The story starts out with Sam Gribley; a young teenage boy who has run away from his small, overly inhabited apartment in New York City, who is currently living in the middle of a hollowed out tree. Sam left the city with nothing but some flint and steel and the bit of wilderness knowledge he learned from a survival book he had purchased in preparation for his adventure.
Sam’s ultimate goal was to remove himself from civilization and learn to live off the land. He locates his Grandfathers old abandoned farm grounds in the hills of the Catskill Mountains. He spends the summer working to create a suitable shelter and stock piles food for the winter. One day as he was venturing down the hill of the mountain he came across a falcon nest with 3 young birds. Working to deceive the mother falcon Sam manages to steal one of the babies to keep as a pet. Over the weeks as the bird, “Frightful” matures Sam teaches it to hunt and ‘look out’ for danger. Frightful becomes a valuable resource for food as well as a much needed friend for the lonely Sam Gribley.

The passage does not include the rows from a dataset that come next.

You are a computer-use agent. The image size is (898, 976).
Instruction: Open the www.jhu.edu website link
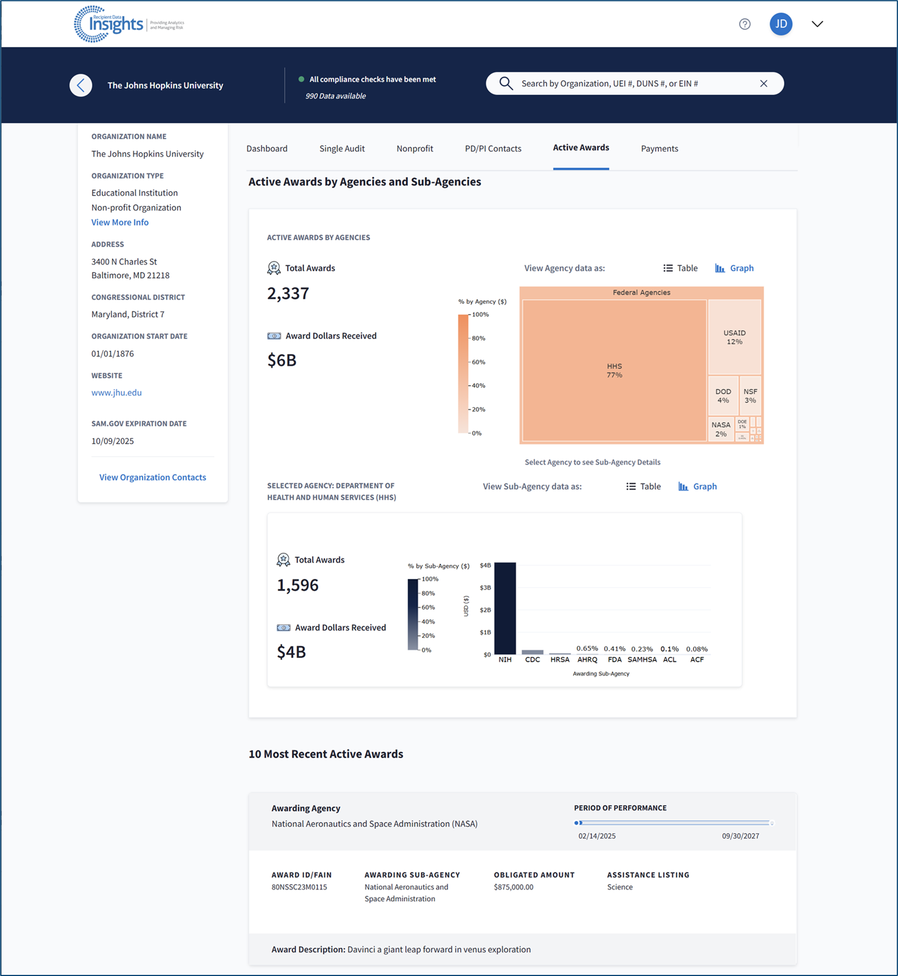pyautogui.click(x=116, y=393)
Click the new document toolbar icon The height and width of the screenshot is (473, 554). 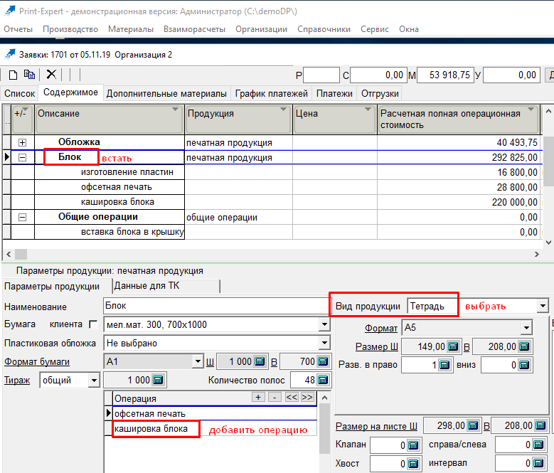(x=13, y=75)
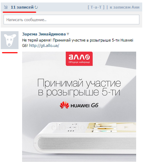Open the 11 записей wall header
Viewport: 144px width, 162px height.
22,7
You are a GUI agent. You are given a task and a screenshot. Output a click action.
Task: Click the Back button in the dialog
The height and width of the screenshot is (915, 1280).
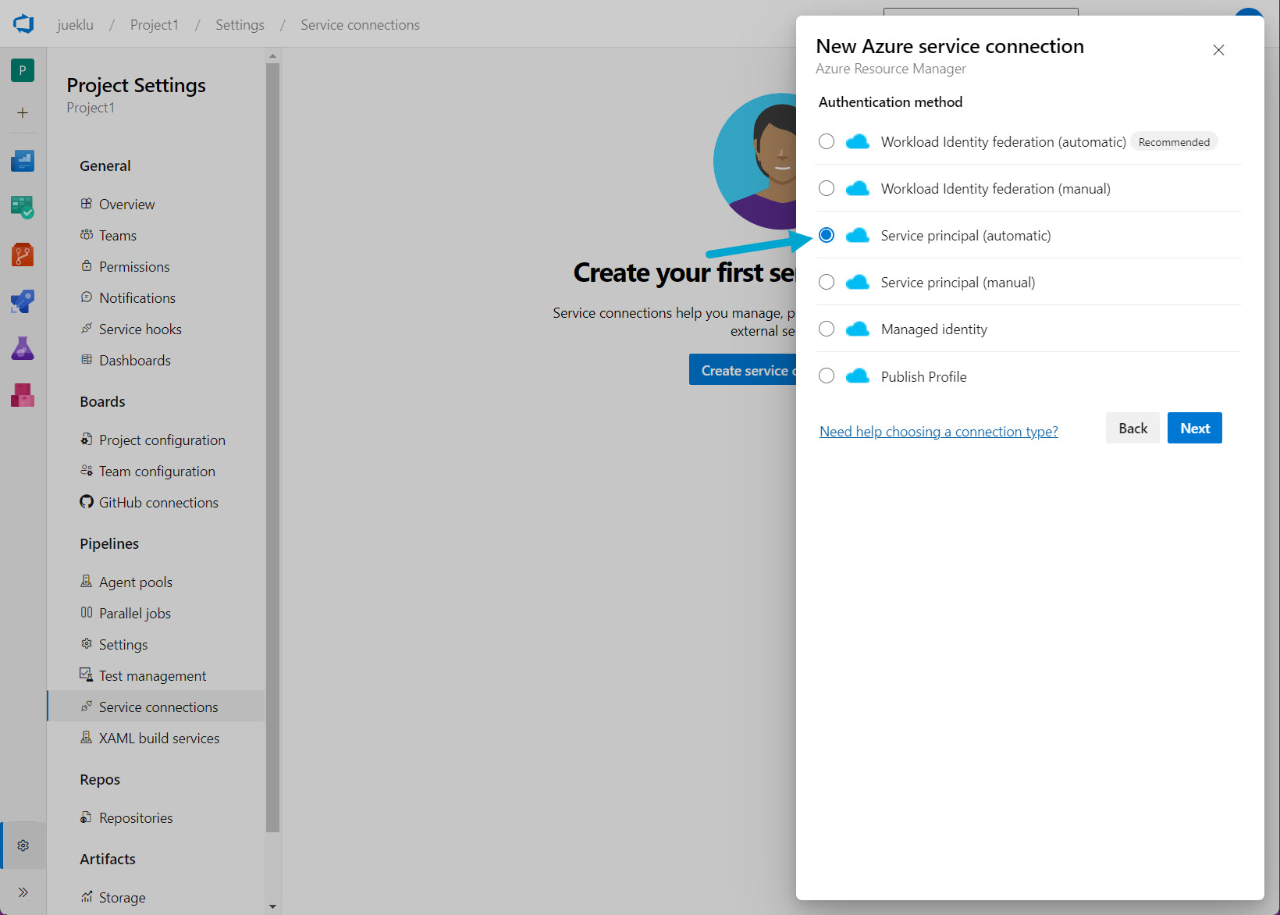point(1132,428)
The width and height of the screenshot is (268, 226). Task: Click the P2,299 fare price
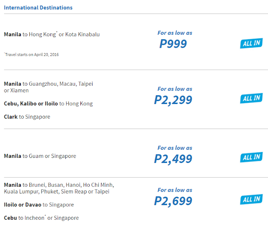[x=173, y=99]
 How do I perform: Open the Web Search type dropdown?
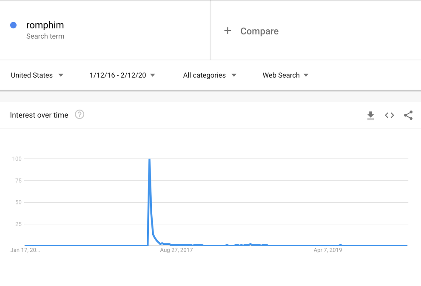[285, 75]
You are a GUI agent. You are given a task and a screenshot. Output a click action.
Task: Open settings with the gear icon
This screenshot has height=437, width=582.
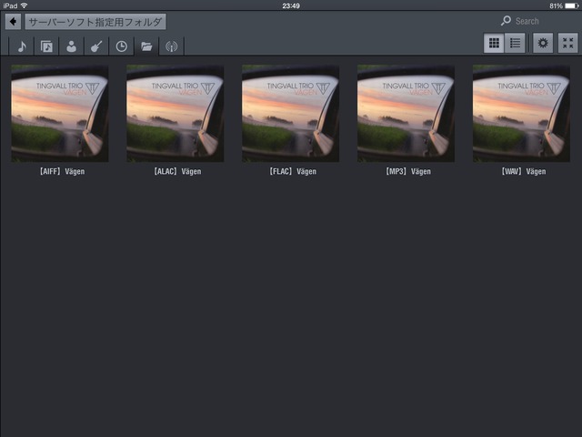click(x=543, y=43)
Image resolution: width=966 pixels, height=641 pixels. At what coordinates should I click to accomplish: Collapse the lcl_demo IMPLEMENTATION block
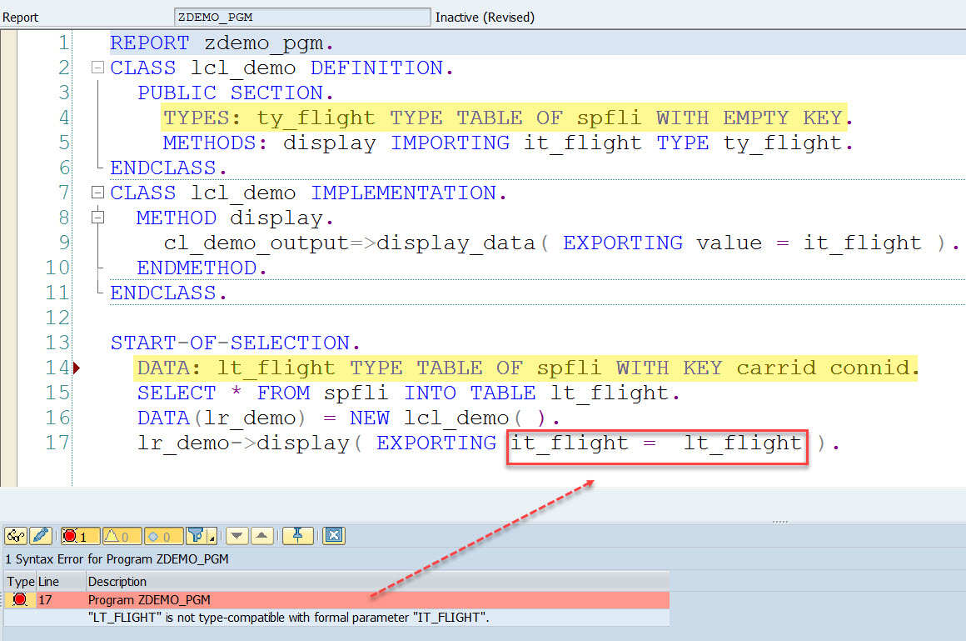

Although Sam is living in the wild with no civilization he frequently finds himself making new friends. Mrs. Fiedler, who has always picked wild strawberries near Sam’s new home; Miss Turner, the librarian in the small town nearby who helps Sam answer valuable questions about survival; Bando, a hiker who stumbles across Sam during his summer vacation and decides to spend some time living with him before returning to his teaching job in the fall; Matt Spell, a young boy who aspires to be a reporter and betrays Sam’s trust by selling information about him; and Tom Sidler who originally makes fun of Sam and his life style but later becomes his friend.
My Side of the Mountain covers a period of one year as Sam learns to endure severe winter weather and loneliness in the Catskill Mountains.
I have often thought I was a person born too late, that I would have very much enjoyed living in a more simple time of surviving off the land. I closed the covers of this book wishing there was a way my family and I could check out of civilization, for time, to enjoy the beauty of God’s creations and the soft sounds of silence.
I strongly recommend this book for young boys looking to learn the art of self reliance and independence.